This weekend was a battle between nostalgia and what's new and now and, as always, new and now won out. Also this weekend, lots of people went to see Hop and Atlas Shrugged, so we should be ashamed of ourselves.

1) Rio — $40M
Well there you have it! Wit the biggest opening so far this year, Rio is a certified hit. How exciting. How novel. You know, I was worried that the expensive-and-yet-still-cheap-looking animated movie lazily voiced by paycheck-hungry celebrities genre was in trouble, but no, it apparently is not. Wait, I wasn't worried about that! Because people love this shit. The people that made this nuisance are the same people who made Ice Age, an ugly, unfunny franchise that's farted out three films so far and might never stop. So this Rio business is only encouraging them. Remember when animated movies weren't voiced by Anne Hathaway and then an ethnic comedy relief-type person?

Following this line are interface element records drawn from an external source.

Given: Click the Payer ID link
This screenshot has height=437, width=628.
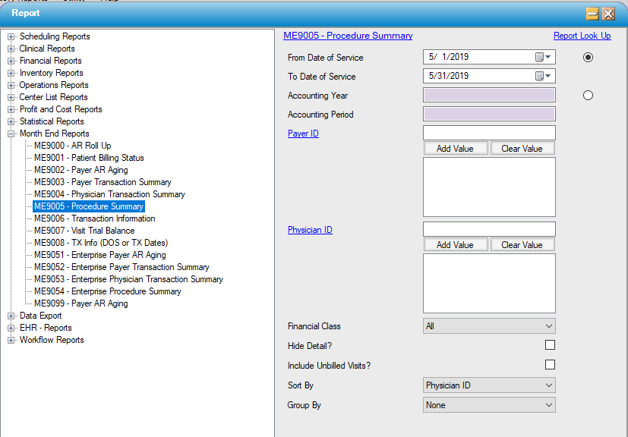Looking at the screenshot, I should 303,134.
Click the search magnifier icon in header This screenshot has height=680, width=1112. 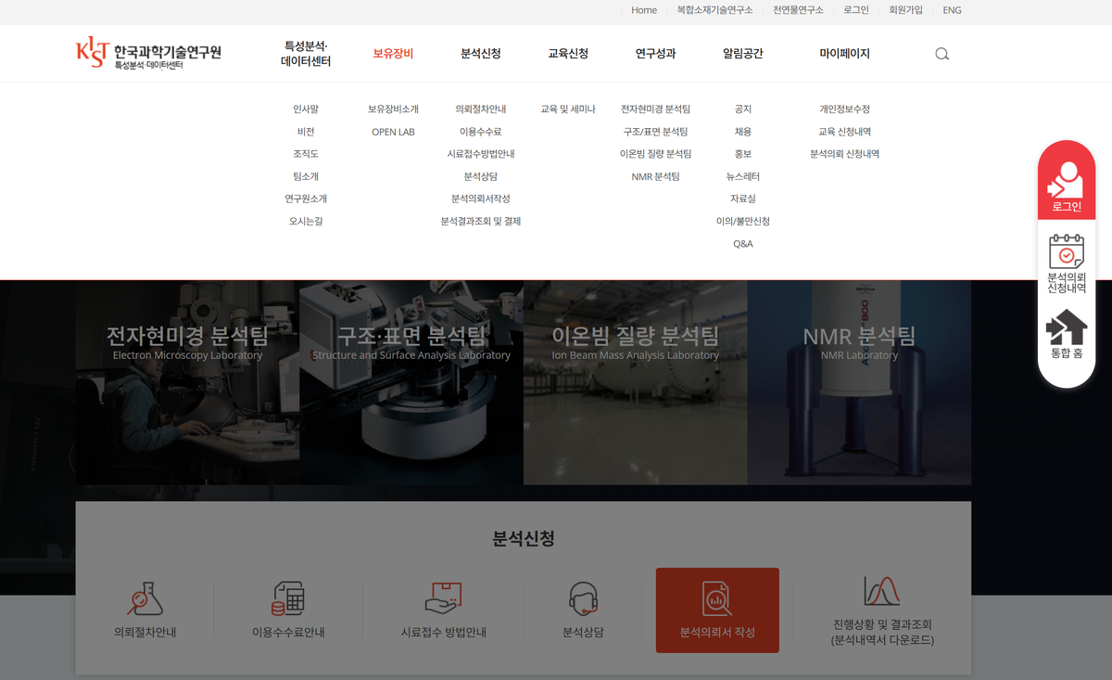pyautogui.click(x=941, y=54)
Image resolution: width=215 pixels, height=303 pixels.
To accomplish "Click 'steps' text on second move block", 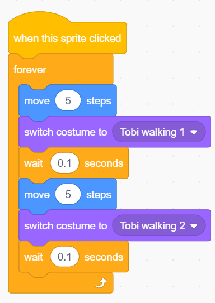I will point(99,195).
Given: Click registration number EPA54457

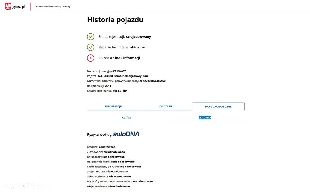Looking at the screenshot, I should [119, 71].
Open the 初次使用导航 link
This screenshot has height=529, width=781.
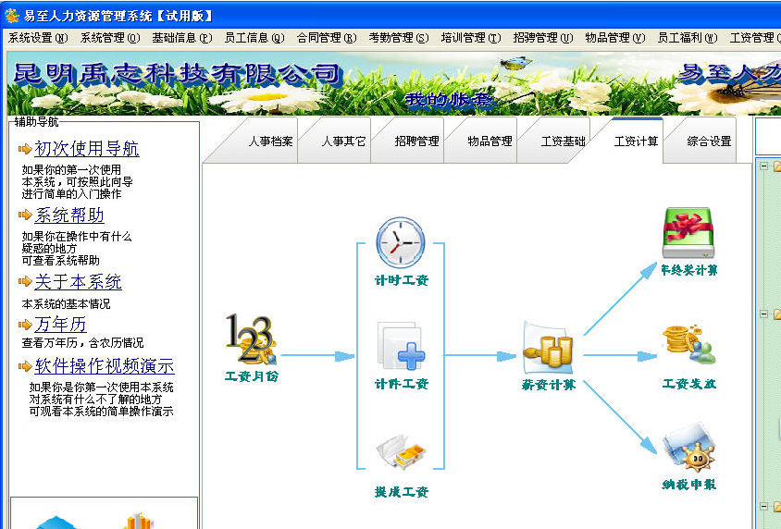(x=87, y=149)
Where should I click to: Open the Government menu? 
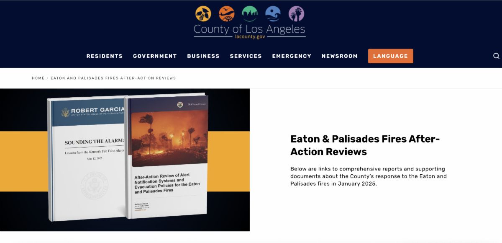tap(155, 56)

OK, I guess Sebastian from The Little Mermaid was kind of that, but it was different, different I say! Today is garbage! The past was wonderful! Tomorrow is grim.

2) Scream 4 — $19M
Well maybe the past isn't so wonderful. Falling about $10 million below industry expectations, the first Wes Craven horredy (horror comedy? no?) in eleven years is a severe disappointment. What happened? Well, time happened. Years happened. The phrase "Neve Campbell" has faded and disappeared in many people's memories. "David Arquette" is an old joke that someone told at a dinner party years ago, these days you don't even remember the joke, only that you laughed at it once, a long time ago. Even Hayden Panettiere feels dated. Doesn't she feel dated? What is this, 2007? So yeah, basically the demand for nostalgia was once again overestimated and mostly the kids stayed away. Kids doesn't remember 1996! Kids don't even remember 2000! Kids were kids back then, and they don't want kids stuff now, they want grownup stuff. And Scream is their grandmother's horredy (is it catching on yet?). Like, there's a Culkin in it. A CULKIN. I feel like the word "Culkin" telegraphs old timey to kids today in the same way a pennyfarthing bicycle does to me. Also, has anyone ever actually liked Emma Roberts in anything? I know her aunt really wants this to happen, but maybe it's just not going to happen? Maybe it's time to pack it in? I don't know. Poor Scream. Poor Wes Craven. Poor horredy. Horredy. Live it.

3) Hop — $11.1M
Haha, we're doomed, America. People are still seeing this. $11 million worth of people are still seeing this!! James Marsden is swinging from the ceiling fan in the guest bedroom, and people are still seeing this. People have said, upon seeing the ads, "Hm, is that Russell Brand's voice?" and then they are still seeing it. Why are we so terrible? Why are people the worst? Hop. All of human history and progress has lurched and tumbled forward and what have we done with it? We've created Hop. And then gone to see Hop. And James Marsden is being cut down now by the police and everyone is wondering why, why, why would he do this to himself, and no one is saying "Hop." A young rookie police officer who was there at the scene will get off his shift and he will take a date to a movie, and that movie will be Hop. And he won't see anything wrong with it. None of us will. We are blind to the apocalypse. We are deaf to the sound of our own undoing.

9) The Conspirator — $3.9M
Hm, OK. This had like a $5,000 per-screen average, so that's pretty good. Pretty good. I mean, the teenagers aren't leaving school on Friday afternoon and saying "Hey, wanna go see the new Robin Wright period piece?" That's just not something that kids are saying or doing. (They are seeing Hop, sitting there in the dark, unaware that their eyes are bleeding.) So the teens aren't going, and teens are most of the movie business, and yet still The Conspirator did OK. So good for US history! Good for Robert Redford. Good, strangely, for Justin Long. Good for the lone teen who did go see this, hoping it would help them write their history paper. Bad for that teen that they'll have the phrase "And then Kevin Kline said..." in their paper.

14) Atlas Shrugged Pt. 1 — $1.6M
All right, who's clowning me. Who went to see this? Really guys? Really, anyone? "It's a stormy spring weekend, so let's go see the latest half-assed Ayn Rand picture." I don't know what's worse, this or Hop. Well, I guess Hop at least doesn't encourage a version of humanity that's completely devoid of compassion. At least not intentionally. I mean, some future brutal dictator will eventually cite Hop as one of his inspirations, but Hop didn't mean to do that. Atlas Shrugged Pt. 1 very much means to do that. So that's a point for Hop.